11 de octubre 2025. Uno de los pilares fundamentales sobre los que Morena construyó su narrativa política fue la “austeridad republicana”, desde el inicio del sexenio de Andrés Manuel López Obrador, la promesa fue clara: acabar con los excesos del poder, terminar con la clase política que viajaba en aviones privados, comía en restaurantes de lujo y vivía desconectada del pueblo. Sin embargo, como ha quedado evidenciado en las recientes acciones de algunos de sus representantes más visibles, el discurso de austeridad parece tener fecha de caducidad en cuanto se accede a un cargo de poder.
Los casos del senador Gerardo Fernández Noroña y del gobernador de Puebla, Alejandro Armenta, son emblemáticos. Ambos personajes, militantes del Movimiento que presume representar al pueblo, han sido captados utilizando aeronaves privadas para viajes personales o giras políticas. Noroña, en particular, se mostró hasta despectivo ante las críticas, minimizando el uso de un avión privado porque era “bastante pequeño, de solo cuatro plazas”. En tanto, Armenta regresó de Nueva Jersey en un Learjet que costó más de 300 mil pesos, alegando motivos familiares, pero sin una explicación transparente sobre quién pagó por el servicio.

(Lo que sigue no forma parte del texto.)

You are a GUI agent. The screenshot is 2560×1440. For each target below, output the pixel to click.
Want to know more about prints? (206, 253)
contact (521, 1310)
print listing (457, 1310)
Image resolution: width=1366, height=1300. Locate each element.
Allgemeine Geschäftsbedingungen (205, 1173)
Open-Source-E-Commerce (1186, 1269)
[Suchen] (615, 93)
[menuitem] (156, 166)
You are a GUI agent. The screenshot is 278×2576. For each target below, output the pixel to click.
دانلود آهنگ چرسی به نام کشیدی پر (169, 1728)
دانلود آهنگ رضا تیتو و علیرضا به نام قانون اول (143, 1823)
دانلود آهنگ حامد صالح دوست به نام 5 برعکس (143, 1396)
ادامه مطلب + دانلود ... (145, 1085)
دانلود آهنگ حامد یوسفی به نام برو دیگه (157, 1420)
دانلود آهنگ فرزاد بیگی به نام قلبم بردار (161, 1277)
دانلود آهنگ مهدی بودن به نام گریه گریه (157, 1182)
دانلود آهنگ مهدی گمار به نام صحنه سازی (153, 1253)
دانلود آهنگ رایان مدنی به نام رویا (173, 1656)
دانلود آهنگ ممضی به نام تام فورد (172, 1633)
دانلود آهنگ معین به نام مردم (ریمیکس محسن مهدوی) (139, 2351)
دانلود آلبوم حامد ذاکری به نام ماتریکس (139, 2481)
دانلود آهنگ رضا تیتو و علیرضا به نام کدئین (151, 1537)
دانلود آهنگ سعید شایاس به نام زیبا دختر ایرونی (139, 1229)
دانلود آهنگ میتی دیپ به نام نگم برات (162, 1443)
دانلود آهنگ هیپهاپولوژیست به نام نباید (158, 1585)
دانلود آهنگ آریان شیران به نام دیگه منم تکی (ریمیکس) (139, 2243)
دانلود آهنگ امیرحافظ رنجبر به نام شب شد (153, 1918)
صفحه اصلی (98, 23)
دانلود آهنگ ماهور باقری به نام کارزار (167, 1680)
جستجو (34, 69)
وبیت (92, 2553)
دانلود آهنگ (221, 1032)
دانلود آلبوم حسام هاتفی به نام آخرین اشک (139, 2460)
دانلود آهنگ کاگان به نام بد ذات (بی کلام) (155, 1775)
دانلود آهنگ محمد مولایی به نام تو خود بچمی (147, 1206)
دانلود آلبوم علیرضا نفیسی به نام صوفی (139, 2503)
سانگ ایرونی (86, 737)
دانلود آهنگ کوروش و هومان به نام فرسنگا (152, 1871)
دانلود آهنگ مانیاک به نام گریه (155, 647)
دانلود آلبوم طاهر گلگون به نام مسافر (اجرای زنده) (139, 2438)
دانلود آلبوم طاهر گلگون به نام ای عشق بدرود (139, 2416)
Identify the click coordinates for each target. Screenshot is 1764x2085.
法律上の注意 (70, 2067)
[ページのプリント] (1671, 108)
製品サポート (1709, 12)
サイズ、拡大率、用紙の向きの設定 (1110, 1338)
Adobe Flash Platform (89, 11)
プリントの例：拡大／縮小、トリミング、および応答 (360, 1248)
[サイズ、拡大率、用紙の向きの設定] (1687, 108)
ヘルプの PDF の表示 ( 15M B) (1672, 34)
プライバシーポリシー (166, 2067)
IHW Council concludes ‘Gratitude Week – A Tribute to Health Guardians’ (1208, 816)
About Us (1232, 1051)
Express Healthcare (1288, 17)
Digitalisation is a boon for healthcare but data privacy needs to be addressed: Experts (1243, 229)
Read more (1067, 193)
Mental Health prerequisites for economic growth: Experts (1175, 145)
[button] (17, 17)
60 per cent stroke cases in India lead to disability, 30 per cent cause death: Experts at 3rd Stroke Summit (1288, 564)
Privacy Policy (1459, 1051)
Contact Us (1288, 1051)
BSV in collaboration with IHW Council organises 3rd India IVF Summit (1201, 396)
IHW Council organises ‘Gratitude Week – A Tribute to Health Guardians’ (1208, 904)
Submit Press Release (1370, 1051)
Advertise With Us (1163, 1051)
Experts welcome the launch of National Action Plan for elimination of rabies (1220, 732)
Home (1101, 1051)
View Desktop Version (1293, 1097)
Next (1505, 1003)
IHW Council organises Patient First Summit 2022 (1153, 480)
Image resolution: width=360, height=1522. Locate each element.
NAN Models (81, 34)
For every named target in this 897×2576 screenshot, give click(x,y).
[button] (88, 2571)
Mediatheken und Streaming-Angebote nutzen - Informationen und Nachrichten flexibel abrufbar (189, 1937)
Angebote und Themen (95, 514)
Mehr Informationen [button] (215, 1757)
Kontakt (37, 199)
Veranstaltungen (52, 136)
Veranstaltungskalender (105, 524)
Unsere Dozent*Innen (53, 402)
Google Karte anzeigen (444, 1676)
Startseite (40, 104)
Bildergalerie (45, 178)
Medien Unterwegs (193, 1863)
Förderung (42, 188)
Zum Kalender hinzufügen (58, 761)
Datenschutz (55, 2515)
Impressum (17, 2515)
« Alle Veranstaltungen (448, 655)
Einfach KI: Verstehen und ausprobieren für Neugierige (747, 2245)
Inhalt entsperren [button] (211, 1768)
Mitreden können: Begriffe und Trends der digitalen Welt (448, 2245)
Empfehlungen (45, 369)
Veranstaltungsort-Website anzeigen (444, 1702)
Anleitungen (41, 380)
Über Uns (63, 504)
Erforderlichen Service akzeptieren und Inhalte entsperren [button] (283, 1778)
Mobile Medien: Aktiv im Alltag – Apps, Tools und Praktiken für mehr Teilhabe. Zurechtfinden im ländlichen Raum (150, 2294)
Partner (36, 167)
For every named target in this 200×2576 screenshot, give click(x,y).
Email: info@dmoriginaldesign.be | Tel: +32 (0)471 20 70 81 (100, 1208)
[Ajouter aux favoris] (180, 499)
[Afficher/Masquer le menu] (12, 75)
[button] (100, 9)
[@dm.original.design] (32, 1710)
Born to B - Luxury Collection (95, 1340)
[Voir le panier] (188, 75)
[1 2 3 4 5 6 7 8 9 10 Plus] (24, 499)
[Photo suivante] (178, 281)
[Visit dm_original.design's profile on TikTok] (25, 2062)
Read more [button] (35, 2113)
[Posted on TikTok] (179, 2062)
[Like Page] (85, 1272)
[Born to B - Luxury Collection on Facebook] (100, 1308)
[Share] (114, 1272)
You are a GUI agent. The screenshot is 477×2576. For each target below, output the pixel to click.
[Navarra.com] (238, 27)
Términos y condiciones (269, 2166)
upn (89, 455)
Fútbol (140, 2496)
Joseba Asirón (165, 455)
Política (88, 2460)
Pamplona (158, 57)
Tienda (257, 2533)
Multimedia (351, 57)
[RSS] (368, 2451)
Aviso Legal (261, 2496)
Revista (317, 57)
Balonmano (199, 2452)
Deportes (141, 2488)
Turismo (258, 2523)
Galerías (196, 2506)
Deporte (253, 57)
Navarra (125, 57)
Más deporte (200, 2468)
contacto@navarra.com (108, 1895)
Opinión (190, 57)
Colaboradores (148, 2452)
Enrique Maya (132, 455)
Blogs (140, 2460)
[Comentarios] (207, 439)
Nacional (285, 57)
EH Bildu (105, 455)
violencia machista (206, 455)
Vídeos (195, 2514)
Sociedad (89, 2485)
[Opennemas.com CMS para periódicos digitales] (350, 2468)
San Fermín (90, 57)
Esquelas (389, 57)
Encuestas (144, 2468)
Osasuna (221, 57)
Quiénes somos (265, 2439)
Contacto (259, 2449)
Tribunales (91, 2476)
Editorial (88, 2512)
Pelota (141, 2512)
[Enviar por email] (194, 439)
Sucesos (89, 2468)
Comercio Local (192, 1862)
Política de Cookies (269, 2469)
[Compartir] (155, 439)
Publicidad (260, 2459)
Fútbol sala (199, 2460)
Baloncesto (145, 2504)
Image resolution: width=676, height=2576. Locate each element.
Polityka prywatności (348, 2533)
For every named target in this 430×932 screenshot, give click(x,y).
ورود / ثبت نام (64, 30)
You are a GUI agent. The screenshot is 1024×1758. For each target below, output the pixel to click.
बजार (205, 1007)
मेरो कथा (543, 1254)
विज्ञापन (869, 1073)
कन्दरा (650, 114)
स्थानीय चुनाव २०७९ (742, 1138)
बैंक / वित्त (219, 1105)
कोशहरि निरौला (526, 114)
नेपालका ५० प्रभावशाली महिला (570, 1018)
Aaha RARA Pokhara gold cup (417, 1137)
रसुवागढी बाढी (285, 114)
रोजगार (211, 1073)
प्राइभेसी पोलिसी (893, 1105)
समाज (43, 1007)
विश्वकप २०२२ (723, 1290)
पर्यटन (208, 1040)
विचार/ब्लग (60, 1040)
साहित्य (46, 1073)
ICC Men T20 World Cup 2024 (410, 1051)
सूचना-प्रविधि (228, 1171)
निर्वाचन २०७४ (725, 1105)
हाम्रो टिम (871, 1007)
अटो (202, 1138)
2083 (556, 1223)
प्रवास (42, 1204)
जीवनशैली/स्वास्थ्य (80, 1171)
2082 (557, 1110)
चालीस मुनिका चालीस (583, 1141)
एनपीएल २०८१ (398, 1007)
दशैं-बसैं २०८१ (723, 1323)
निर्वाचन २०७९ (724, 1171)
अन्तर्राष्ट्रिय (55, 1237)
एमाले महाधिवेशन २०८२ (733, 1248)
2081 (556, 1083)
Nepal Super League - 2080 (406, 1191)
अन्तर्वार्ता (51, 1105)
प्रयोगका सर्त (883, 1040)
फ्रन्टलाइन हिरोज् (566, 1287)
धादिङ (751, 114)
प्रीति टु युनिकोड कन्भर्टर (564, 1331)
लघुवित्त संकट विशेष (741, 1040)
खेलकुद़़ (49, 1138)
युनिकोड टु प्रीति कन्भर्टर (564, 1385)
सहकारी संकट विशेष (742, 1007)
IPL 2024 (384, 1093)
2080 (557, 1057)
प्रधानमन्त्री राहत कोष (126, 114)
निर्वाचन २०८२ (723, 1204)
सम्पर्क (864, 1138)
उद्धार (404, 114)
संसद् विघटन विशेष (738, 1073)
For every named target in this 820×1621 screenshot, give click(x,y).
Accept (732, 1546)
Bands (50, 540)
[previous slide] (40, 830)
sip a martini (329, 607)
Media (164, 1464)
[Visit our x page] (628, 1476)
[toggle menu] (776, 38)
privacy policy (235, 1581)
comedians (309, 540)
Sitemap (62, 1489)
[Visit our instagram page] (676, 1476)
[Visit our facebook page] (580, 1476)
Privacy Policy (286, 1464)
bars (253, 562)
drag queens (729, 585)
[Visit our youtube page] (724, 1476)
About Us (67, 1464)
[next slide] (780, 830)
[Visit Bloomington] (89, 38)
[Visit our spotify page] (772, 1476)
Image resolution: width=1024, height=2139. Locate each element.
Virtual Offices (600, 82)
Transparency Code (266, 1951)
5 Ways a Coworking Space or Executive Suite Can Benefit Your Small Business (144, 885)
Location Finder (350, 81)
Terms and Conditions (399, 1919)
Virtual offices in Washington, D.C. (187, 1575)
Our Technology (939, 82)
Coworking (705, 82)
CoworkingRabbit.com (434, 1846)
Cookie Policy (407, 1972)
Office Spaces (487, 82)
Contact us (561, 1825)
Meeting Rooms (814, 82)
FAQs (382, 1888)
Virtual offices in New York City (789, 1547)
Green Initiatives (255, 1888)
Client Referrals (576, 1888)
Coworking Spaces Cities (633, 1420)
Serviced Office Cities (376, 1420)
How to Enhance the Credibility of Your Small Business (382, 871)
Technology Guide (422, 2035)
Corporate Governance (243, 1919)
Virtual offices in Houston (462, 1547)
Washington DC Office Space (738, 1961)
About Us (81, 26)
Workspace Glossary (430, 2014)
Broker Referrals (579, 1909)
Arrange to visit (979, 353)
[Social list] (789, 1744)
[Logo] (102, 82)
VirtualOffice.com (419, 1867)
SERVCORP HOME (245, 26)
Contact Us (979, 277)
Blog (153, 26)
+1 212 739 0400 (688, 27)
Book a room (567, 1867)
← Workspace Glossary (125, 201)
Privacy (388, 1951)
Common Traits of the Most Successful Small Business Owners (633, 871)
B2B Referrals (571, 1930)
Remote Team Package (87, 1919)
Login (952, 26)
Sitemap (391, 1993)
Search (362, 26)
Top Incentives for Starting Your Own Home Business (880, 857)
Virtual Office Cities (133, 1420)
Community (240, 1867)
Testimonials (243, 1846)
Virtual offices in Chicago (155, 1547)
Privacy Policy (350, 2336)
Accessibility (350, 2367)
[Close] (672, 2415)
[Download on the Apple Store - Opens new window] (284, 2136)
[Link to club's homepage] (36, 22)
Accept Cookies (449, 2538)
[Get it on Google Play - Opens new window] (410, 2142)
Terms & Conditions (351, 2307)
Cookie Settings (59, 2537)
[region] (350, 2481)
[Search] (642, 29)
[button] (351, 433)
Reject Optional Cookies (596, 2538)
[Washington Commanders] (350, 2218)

En ambos casos se ha insistido en que “no se usaron recursos públicos”. Sin embargo, esto no responde al cuestionamiento de fondo. La crítica no es sólo por el origen de los recursos, sino por la incongruencia entre lo que se predica y lo que se practica. ¿No fue acaso López Obrador quien afirmó que ningún funcionario debía usar aviones privados porque era una ofensa para un país con tanta desigualdad? ¿No ha sido Morena quien ha insistido, una y otra vez, en que sus funcionarios deben conducirse con sencillez y empatía con el pueblo?
Incluso la presidenta de la República, Claudia Sheinbaum Pardo, recordó las palabras del presidente Benito Juárez al afirmar que “los gobernantes debemos vivir en la justa medianía”, para lanzar un mensaje firme a la clase política: el recurso público jamás debe ir a los bolsillos de un gobernante.
A esto se suma la revelación de que Andy López Beltrán, hijo del expresidente, importó una obra de arte japonesa valuada en más de medio millón de pesos. Aunque legal, nuevamente la acción pone en tela de juicio el discurso de “vivir en la justa medianía” que supuestamente rige la vida de quienes abrazan la llamada Cuarta Transformación.
Es inevitable preguntarse si los principios que defienden desde la oposición y durante las campañas siguen vigentes una vez que se alcanza el poder. La austeridad no puede ser un valor de conveniencia, utilizado para ganar votos y luego olvidado al ocupar un cargo público. De lo contrario, la llamada 4T corre el riesgo de convertirse en aquello que tanto criticó: una élite política que predica para el pueblo, pero vive para sí misma.
El país no necesita un gobierno que simule ser austero, sino funcionarios que vivan con coherencia y ética pública. No basta con no robar —como tanto se repite—, también se debe evitar caer en el lujo innecesario, especialmente cuando se hace desde una narrativa de “transformación”.
La Cuarta Transformación enfrenta un serio problema de credibilidad. No es solo cuestión de aviones o pinturas costosas; es la señal de que el poder transforma más a las personas que lo que las personas transforman al poder. La verdadera transformación comienza por el ejemplo, y mientras sus representantes sigan contradiciendo los principios que los llevaron al gobierno, Morena estará construyendo el mismo sistema que prometió destruir. Solo que, ahora, lo hará a bordo de un jet privado.